Post by James on May 3, 2018 23:10:53 GMT
Judgement was a bit of a stepup but it still was following the same tropes from before, with grossout horror that feels out of place, and a confusing plot. Taylor was okay as Pinhead, though.
Great makeup effects though. Pinhead's look is iconic, obviously, but the regenerating body of exposed muscle tissue is an extraordinary design and actually looks great functionally.
The movies all generally have good makeup effects, but the ones I didn't like in the second one were the background effects. Obvious matte painting and shoddy sets took away from the obvious next step of putting the characters in the realm of hell. Bur it all looked really cheap and unconvincing to me at the time I saw it. It was an ambitious approach, but my guess is that the budget was too low to pull off what they were aiming for. And I became really annoyed by the dialogue and the girls yelling each others names to each other with an echoey sound effect.
But these first two movies are clearly beloved, and that alone warrants another viewing in the near future. And I do like the concepts behind it all.
I actually enjoyed Judgment quite a bit, but that's mostly because I had extremely low expectations for it. My rating is not especially high for it, but much higher than it was for the last one, which set my bar extremely low.

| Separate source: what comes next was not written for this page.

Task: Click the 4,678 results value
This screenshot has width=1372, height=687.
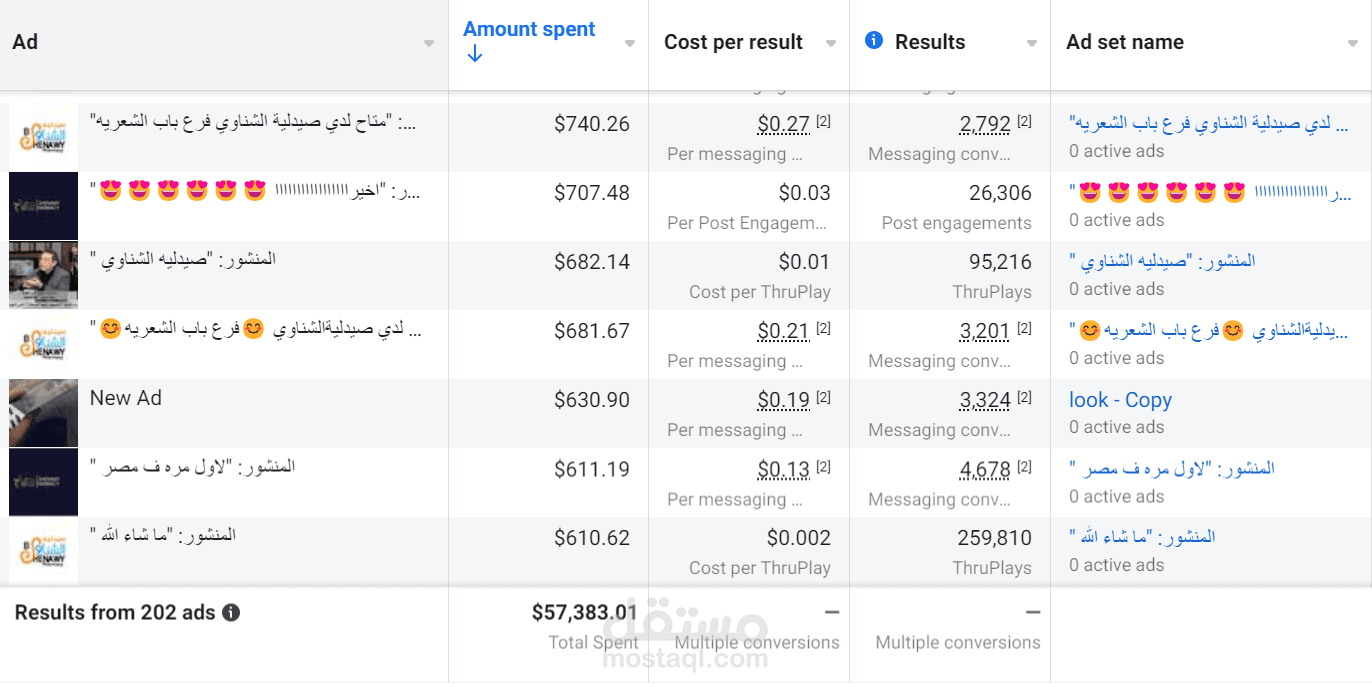Action: pyautogui.click(x=985, y=469)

The plot is a bit convoluted, the police procedural approach was done a lot better in Inferno, the low budget results in the police department consisting of apparently one room and two total cops who are brothers and one other lady, the twist ending of the mystery plot is extremely obvious, the gross out scenes are out of place and dumb, some of the costumes look cheap including Pinhead's exposed ribs, the inclusion of the 'other side of the coin' is novel but not well handled and makes both sides seem too small, the way they solve the mystery is pretty silly, the bad guy monologue is cheap and poor writing, and the entire existence of the guy who eats child tear soaked pages of your sins and vomits into a trough is stupid and out of place, and there isn't really any character worth caring about or developed into something approaching a real person.
With all that said, it's a thousand times better than the last one. It is clearly cheap, but it's shot with some level of style, and Paul T. Taylor is actually quite good in the Pinhead role. I might have been annoyed if I knew that the 'Auditor' character was played by the writer/director/makeup artist ahead of time, but I found out later, and he's actually pretty good. He's given a lot of screen time, but I would never have guessed that he wasn't really a professional actor. He's one of the best things in the movie, and the makeup design looks really good and is perfectly in line with he series.
Also, the ending is actually pretty ballsy and interesting. The main character's story doesn't really matter at all, but what happens to the character that we actually all came to see could set up decent sequel potential, provided they move ahead with something related and don't just scrap everything and remake it like Clive Barker apparently wants to.
Considering this one was super cheap and also, it seems, another attempt at just retaining the rights before they expire, it was a lot better than I could have expected, and if they actually give this same guy some more time and some level of a budget he might be able to make good on a better sequel that was set up here.
But we'll see. I think the Weinstein company selling to new ownership complicates all of that.